[Dataset excerpts Boundary: Start]

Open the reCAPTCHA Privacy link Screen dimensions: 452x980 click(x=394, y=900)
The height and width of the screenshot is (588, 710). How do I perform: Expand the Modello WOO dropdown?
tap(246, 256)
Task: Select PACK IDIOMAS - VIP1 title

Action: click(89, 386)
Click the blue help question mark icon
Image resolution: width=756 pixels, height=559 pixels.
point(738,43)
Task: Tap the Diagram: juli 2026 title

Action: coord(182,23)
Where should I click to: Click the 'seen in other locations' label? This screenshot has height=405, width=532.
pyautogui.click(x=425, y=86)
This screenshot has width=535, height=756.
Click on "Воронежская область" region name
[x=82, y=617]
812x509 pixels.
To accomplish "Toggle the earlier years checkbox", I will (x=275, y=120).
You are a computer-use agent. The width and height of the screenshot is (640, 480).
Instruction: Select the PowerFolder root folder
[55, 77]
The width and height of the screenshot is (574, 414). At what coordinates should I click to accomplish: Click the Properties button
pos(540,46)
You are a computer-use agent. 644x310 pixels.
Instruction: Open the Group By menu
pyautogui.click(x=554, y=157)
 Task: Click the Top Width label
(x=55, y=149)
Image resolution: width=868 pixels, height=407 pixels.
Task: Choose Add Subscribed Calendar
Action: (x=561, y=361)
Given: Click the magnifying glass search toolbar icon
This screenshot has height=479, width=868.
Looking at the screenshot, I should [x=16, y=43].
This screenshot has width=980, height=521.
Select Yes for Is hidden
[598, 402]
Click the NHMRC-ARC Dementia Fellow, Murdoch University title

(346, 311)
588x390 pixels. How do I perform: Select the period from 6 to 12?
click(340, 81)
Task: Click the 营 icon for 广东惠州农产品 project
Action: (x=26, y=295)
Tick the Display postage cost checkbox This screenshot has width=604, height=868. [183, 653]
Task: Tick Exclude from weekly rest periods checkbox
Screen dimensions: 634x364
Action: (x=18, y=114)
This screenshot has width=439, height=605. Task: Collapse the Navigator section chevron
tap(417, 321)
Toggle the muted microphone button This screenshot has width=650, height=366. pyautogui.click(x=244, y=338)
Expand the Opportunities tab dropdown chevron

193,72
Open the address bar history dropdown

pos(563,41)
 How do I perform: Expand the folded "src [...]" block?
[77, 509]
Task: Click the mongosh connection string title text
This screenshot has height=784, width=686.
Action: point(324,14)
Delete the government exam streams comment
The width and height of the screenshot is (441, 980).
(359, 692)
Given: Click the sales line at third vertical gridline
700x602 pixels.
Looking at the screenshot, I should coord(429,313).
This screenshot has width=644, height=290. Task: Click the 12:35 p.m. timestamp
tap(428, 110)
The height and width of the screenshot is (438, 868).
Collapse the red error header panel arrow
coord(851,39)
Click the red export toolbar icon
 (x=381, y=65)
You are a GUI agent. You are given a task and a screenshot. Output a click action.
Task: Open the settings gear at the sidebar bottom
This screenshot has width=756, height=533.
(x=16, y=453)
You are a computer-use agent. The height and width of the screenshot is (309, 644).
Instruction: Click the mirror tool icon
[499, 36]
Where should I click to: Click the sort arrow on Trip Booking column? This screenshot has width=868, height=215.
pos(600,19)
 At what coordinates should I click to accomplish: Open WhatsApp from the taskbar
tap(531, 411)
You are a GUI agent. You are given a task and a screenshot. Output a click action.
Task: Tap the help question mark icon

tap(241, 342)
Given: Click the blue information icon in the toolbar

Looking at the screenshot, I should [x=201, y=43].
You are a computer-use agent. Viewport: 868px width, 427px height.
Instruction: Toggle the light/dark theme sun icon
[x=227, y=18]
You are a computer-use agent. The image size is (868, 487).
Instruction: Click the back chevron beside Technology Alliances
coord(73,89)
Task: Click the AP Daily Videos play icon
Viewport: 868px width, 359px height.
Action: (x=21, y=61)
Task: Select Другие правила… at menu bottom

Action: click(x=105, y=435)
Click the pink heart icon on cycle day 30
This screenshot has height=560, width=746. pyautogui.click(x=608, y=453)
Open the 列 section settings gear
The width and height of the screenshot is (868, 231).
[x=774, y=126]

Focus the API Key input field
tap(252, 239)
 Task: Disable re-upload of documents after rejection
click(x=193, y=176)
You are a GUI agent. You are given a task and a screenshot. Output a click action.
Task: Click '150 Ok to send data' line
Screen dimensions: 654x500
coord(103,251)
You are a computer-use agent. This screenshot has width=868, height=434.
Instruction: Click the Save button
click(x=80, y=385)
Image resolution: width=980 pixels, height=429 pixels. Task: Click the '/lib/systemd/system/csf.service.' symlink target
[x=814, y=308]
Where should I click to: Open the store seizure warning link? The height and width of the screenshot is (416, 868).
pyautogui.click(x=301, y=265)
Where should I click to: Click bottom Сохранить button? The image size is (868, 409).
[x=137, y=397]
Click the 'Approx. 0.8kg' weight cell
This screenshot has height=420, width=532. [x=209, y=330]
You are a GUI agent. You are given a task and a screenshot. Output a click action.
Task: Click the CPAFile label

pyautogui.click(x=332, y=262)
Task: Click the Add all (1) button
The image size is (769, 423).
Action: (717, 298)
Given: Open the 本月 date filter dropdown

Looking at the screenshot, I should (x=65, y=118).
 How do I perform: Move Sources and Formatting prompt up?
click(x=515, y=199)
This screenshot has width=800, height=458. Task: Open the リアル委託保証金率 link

[Dataset excerpts Boundary: End]

* **Work item**
Copy out all of the lines above exactly.

* **Exercise output**
Open the reCAPTCHA Privacy link Screen dimensions: 452x980 click(x=394, y=900)
The height and width of the screenshot is (588, 710). How do I perform: Expand the Modello WOO dropdown?
tap(246, 256)
Task: Select PACK IDIOMAS - VIP1 title

Action: click(89, 386)
Click the blue help question mark icon
Image resolution: width=756 pixels, height=559 pixels.
point(738,43)
Task: Tap the Diagram: juli 2026 title

Action: coord(182,23)
Where should I click to: Click the 'seen in other locations' label? This screenshot has height=405, width=532.
pyautogui.click(x=425, y=86)
This screenshot has width=535, height=756.
Click on "Воронежская область" region name
[x=82, y=617]
812x509 pixels.
To accomplish "Toggle the earlier years checkbox", I will (x=275, y=120).
You are a computer-use agent. The width and height of the screenshot is (640, 480).
Instruction: Select the PowerFolder root folder
[55, 77]
The width and height of the screenshot is (574, 414). At what coordinates should I click to accomplish: Click the Properties button
pos(540,46)
You are a computer-use agent. 644x310 pixels.
Instruction: Open the Group By menu
pyautogui.click(x=554, y=157)
 Task: Click the Top Width label
(x=55, y=149)
Image resolution: width=868 pixels, height=407 pixels.
Task: Choose Add Subscribed Calendar
Action: (x=561, y=361)
Given: Click the magnifying glass search toolbar icon
This screenshot has height=479, width=868.
Looking at the screenshot, I should [x=16, y=43].
This screenshot has width=980, height=521.
Select Yes for Is hidden
[598, 402]
Click the NHMRC-ARC Dementia Fellow, Murdoch University title

(346, 311)
588x390 pixels. How do I perform: Select the period from 6 to 12?
click(340, 81)
Task: Click the 营 icon for 广东惠州农产品 project
Action: (x=26, y=295)
Tick the Display postage cost checkbox This screenshot has width=604, height=868. [183, 653]
Task: Tick Exclude from weekly rest periods checkbox
Screen dimensions: 634x364
Action: (x=18, y=114)
This screenshot has width=439, height=605. Task: Collapse the Navigator section chevron
tap(417, 321)
Toggle the muted microphone button This screenshot has width=650, height=366. pyautogui.click(x=244, y=338)
Expand the Opportunities tab dropdown chevron

193,72
Open the address bar history dropdown

pos(563,41)
 How do I perform: Expand the folded "src [...]" block?
[77, 509]
Task: Click the mongosh connection string title text
This screenshot has height=784, width=686.
Action: point(324,14)
Delete the government exam streams comment
The width and height of the screenshot is (441, 980).
(359, 692)
Given: Click the sales line at third vertical gridline
700x602 pixels.
Looking at the screenshot, I should coord(429,313).
This screenshot has width=644, height=290. Task: Click the 12:35 p.m. timestamp
tap(428, 110)
The height and width of the screenshot is (438, 868).
Collapse the red error header panel arrow
coord(851,39)
Click the red export toolbar icon
 (x=381, y=65)
You are a GUI agent. You are given a task and a screenshot. Output a click action.
Task: Open the settings gear at the sidebar bottom
This screenshot has width=756, height=533.
(x=16, y=453)
You are a computer-use agent. The height and width of the screenshot is (309, 644).
Instruction: Click the mirror tool icon
[499, 36]
Where should I click to: Click the sort arrow on Trip Booking column? This screenshot has width=868, height=215.
pos(600,19)
 At what coordinates should I click to accomplish: Open WhatsApp from the taskbar
tap(531, 411)
You are a GUI agent. You are given a task and a screenshot. Output a click action.
Task: Tap the help question mark icon

tap(241, 342)
Given: Click the blue information icon in the toolbar

Looking at the screenshot, I should [x=201, y=43].
You are a computer-use agent. Viewport: 868px width, 427px height.
Instruction: Toggle the light/dark theme sun icon
[x=227, y=18]
You are a computer-use agent. The image size is (868, 487).
Instruction: Click the back chevron beside Technology Alliances
coord(73,89)
Task: Click the AP Daily Videos play icon
Viewport: 868px width, 359px height.
Action: (x=21, y=61)
Task: Select Другие правила… at menu bottom

Action: click(x=105, y=435)
Click the pink heart icon on cycle day 30
This screenshot has height=560, width=746. pyautogui.click(x=608, y=453)
Open the 列 section settings gear
The width and height of the screenshot is (868, 231).
[x=774, y=126]

Focus the API Key input field
tap(252, 239)
 Task: Disable re-upload of documents after rejection
click(x=193, y=176)
You are a GUI agent. You are given a task and a screenshot. Output a click action.
Task: Click '150 Ok to send data' line
Screen dimensions: 654x500
coord(103,251)
You are a computer-use agent. This screenshot has width=868, height=434.
Instruction: Click the Save button
click(x=80, y=385)
Image resolution: width=980 pixels, height=429 pixels. Task: Click the '/lib/systemd/system/csf.service.' symlink target
[x=814, y=308]
Where should I click to: Open the store seizure warning link? The height and width of the screenshot is (416, 868).
pyautogui.click(x=301, y=265)
Where should I click to: Click bottom Сохранить button? The image size is (868, 409).
[x=137, y=397]
Click the 'Approx. 0.8kg' weight cell
This screenshot has height=420, width=532. [x=209, y=330]
You are a GUI agent. You are given a task and a screenshot. Output a click action.
Task: Click the CPAFile label

pyautogui.click(x=332, y=262)
Task: Click the Add all (1) button
The image size is (769, 423).
Action: (717, 298)
Given: Open the 本月 date filter dropdown

Looking at the screenshot, I should (x=65, y=118).
 How do I perform: Move Sources and Formatting prompt up?
click(x=515, y=199)
This screenshot has width=800, height=458. Task: Open the リアル委託保証金率 link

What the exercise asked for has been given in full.